12 September to 01 October 2001
12 September to 01 October 2001. Free entry.
Craft was a one-night fashion and arts event, showcasing the summer collections of High Street shops Tango and Novak, and presenting the work of three Christchurch video artists whose work explored connections and crossovers between fashion, art, design, and contemporary culture. These commissioned projects showcased the work of contemporary and experimental local artists, whose video, projected large scale across three walls, played at intervals throughout the night, in between catwalk displays of the summer collections of Tango and Novak.
For the two weeks following Craft, the three video works were placed in the windows of both Novak and Tango, as well as fellow High Street business, Galaxy Records. This placement was highly visible, and continued the discussion between art, commerce and fashion that the works had generated at the Craft event.
Waroonwan Thongvanit is a Thai artist currently based in Christchurch, infused with the confessional ethos of reality TV shows such as Big Brother and Survivor, her video installations straddle a seamless line between truth and fabrication.
True Confessions featured the artist in a variety of mock confessional video works, her image in close-up.
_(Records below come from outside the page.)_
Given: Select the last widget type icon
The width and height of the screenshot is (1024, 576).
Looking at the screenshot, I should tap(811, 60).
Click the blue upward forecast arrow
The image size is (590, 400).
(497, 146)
Studied, yet perfectly frank, in one video the artist pours out her innermost thoughts on a breakup, in another the camera watches small children playing in a pool - yet we are simultaneously always aware of the precise framing of the camera and the seductive nature of the images presented.
HANNAH BEEHRE AND AARON BEEHRE
Artist Hannah Beehre and designer Aaron Beehre have worked together on a number of projects, including playing in the group Pine, and exhibiting paintings and sculptures at the City Gallery, Wellington, and the Govett Brewster Gallery, New Plymouth. Playful yet elegant, their artistic practice plays on the connections between art and commerce, fashion and design,
Sourcing images directly from contemporary design and fashion - logos, posters, cute Manga style creatures - their work appears light, fresh and ephemeral, designed to date quickly, as market driven and prone to temporal readings as the street art it apes.
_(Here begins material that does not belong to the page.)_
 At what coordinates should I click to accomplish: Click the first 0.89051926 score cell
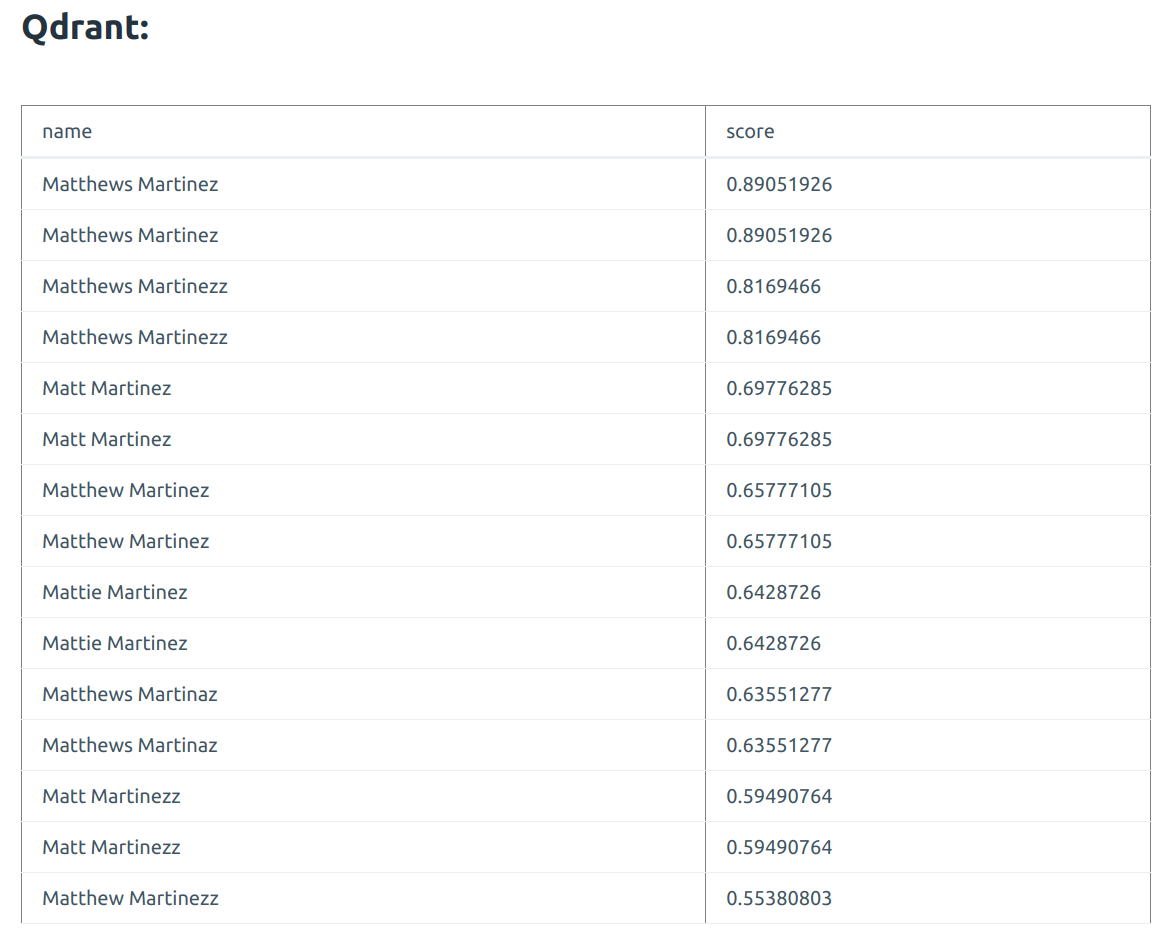click(779, 184)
Poignant and seductive, featured a slow moving camera panning across images of a trendy New York cityscape, contrasted with scenes from a run down carpark in Croatia. As the camera scans closer to its subjects, one begins to realize that every image has been infiltrated with the artists distinctive logos and typeface, inserted into slogans and graffiti admidst billboards and walls. Placed in the front window of Galaxy Records, in lower High Street, this work aped the sleek look of a music video at first glance.
OP SHOP AND JAYNE JOYCE
Artist Rudolf Boelee and fashion designer Robyn Voyce work together under the label Op Shop, a project which consists as both a label, and a temporary shop/gallery held regularly at their home. Fusing a love for retro fashion and design with a concern for critically charged social commentary, Op Shop defy the saying ‘less is more’, merging old and new, high art and low art into a diverse blend of media, from clothing to installation to video.
Working with local designer Jayne Joyce, this work gave a quirky, humorous look at their life and art practices, showing the artists at home in their studio environment, even their dog got a look in! Endearing, intriguing, and engaging, this fly on the wall glimpse of an artist’s life showed a blurring between life and art, home and work, production and concept.